Thursday, May 9, 2019

Dwelling Safely in the Privacy of Suffering

I like to be honest. I see no sense in putting on a mask. There is no encouragement to the masses in conquest without pain. But this is something God gave me in the privacy of my own anguish recently. I thought it worthy of transparency and sharing.
There is an invective spiritual force that hates us, and the more we draw near to God, the more this force endears itself to our ruin. And if you read that to your distaste, maybe this article isn’t for you. But anyone given to spiritual attack—given occasionally to the censures of spiritual warfare—will agree; it comes in the matter of a soul suffering that punishes our cause of good but for a time.
This article is about staying safe when we’re under the spell of that kind of torment—the private suffering that many are given to, but that so many do not feel comfortable talking about, let alone expressing with candour.
There have been many times in my life when I felt overwhelmed spiritually, to the point of some temporary madness. Not that I was insane. Each time I’ve been very well aware in my own mind that I was still very sane, but that I had far less control over my visceral faculties than I wished to have. This is a scary place to be, even for a short time, because the thoughts we have can be abjectly dangerous, and those thoughts might be acted out.
What do we do when we’re beside ourselves in suffering; a malady not of our own prescription and always a condition that leaves us strewn from even our own understanding?
These are private sufferings we hardly share with anyone. There might be a marriage partner who may know, but so frequently in life many people who suffer in ways that feel shameful or especially weak (not saying it is) never feel they can confide about their anguish. This just gives the shame more power.
It is remarkably normal for any and all of us to suffer in ways that feel inherently shameful. We feel guilty for a whole range of reasons, few of which are genuinely logical.
This needs to be remembered. By far and away the most common thing I do in the counselling space is to reassure people they’re normal.
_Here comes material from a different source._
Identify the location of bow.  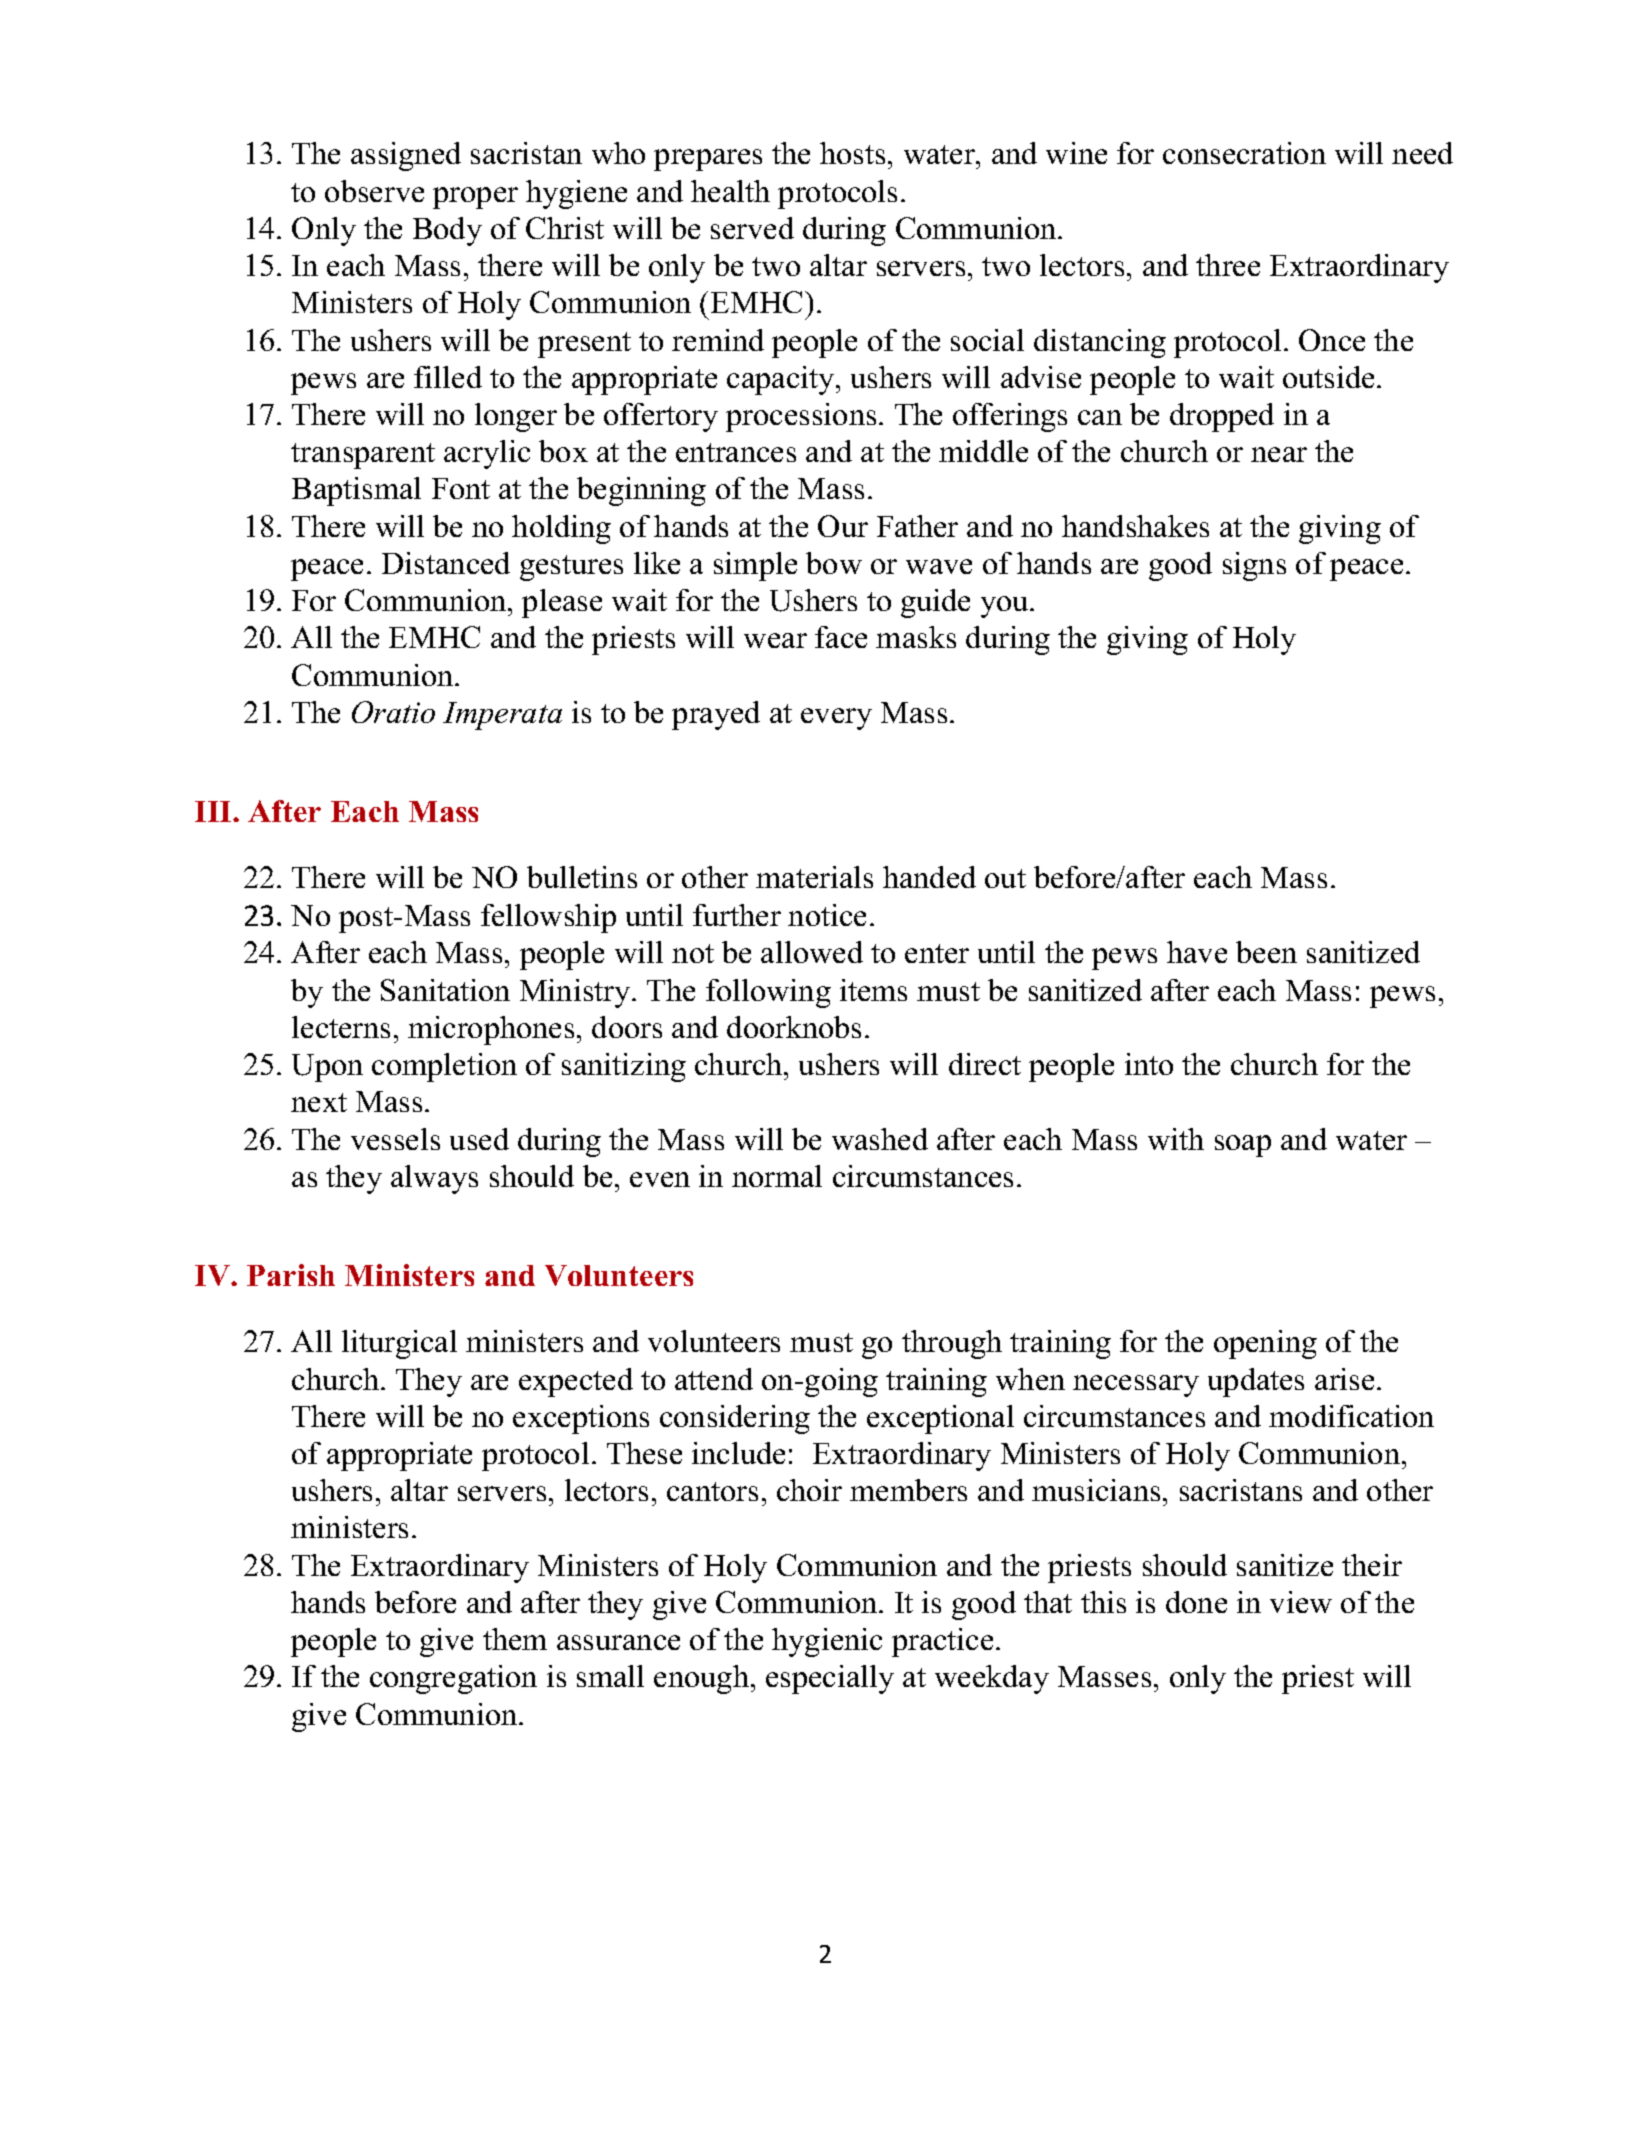
(834, 563).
I can tell you that I’ve  felt and done things when I’ve suffered that I’d hardly feel comfortable sharing publicly.
But the fact is these need to be shared openly
such that people could see that
we’re all normal until you get to know us!
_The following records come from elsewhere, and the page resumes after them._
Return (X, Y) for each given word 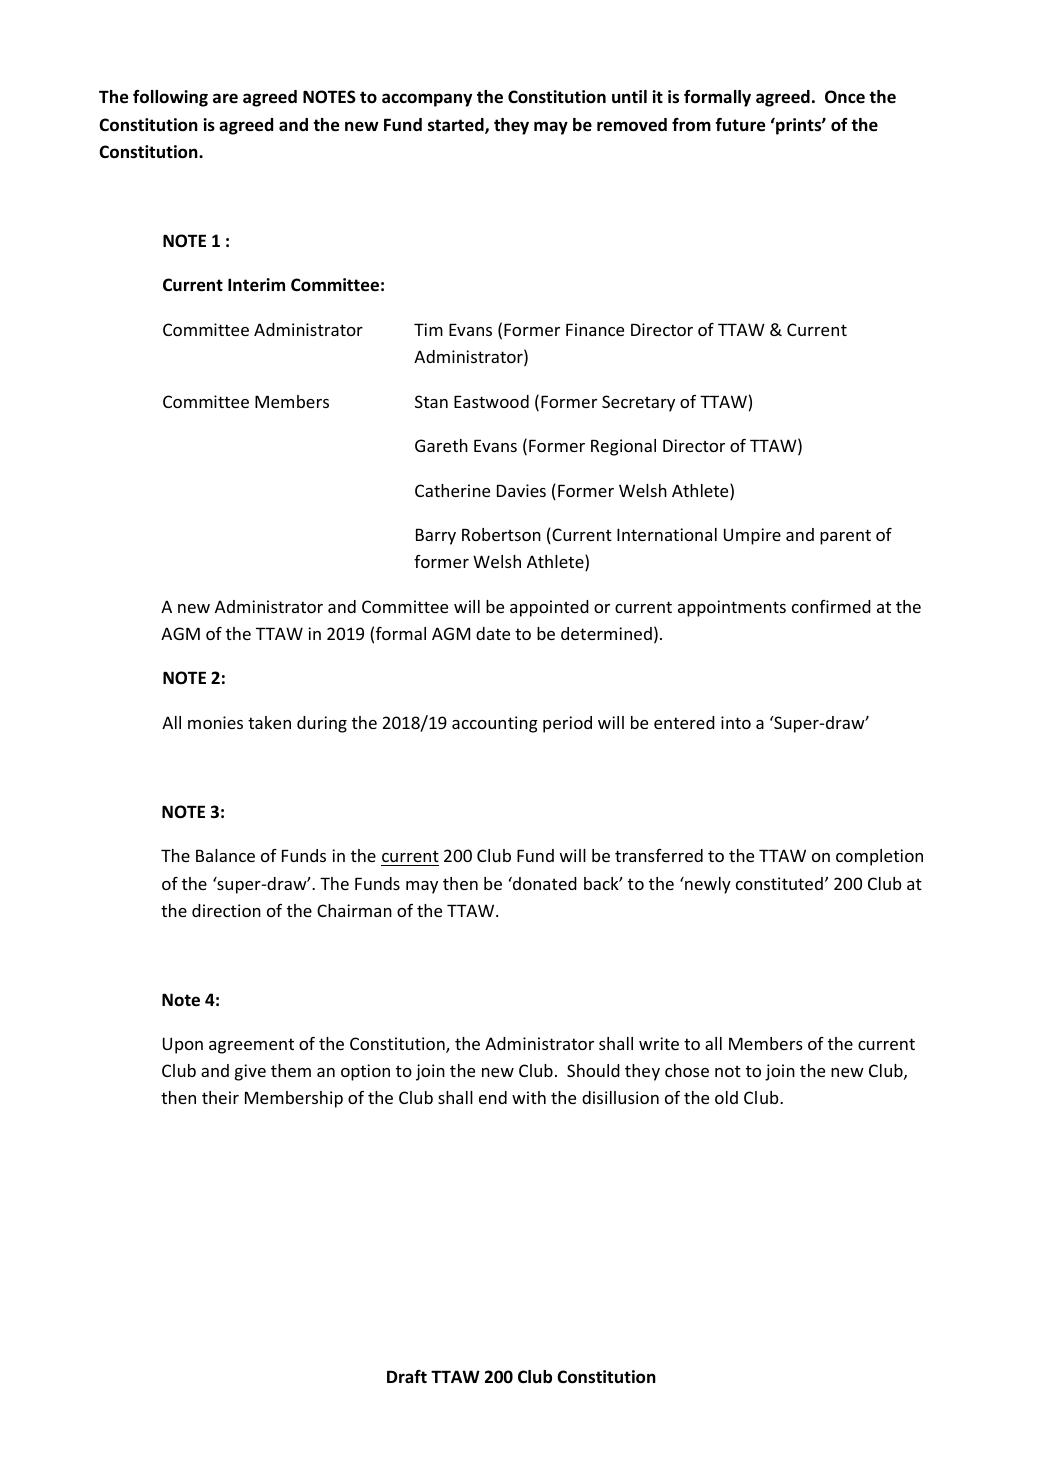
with (529, 1097)
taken (269, 722)
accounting (495, 724)
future (740, 125)
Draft (407, 1376)
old (726, 1097)
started (457, 126)
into (736, 722)
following (170, 98)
Few people go through life without having experienced some kind of dark night of the soul, and those who do have probably been active in their denial.
If we’ve suffered to such a degree that our behaviour is a tightly kept secret, because of the shame it induces, we need to be reminded that this suffering is very common.
Suffering is a common feature of our humanity,
especially when we’re pushed beyond our limits.
What is most important and most transformational at one and the same time is something that should be remembered at the time when we most need it: to hear God say in our lament, “Go gently, sweet son/daughter, this too shall pass, and you will soon be resurrected from what overwhelms you, so hold fast to gentleness as you pass through the storm.”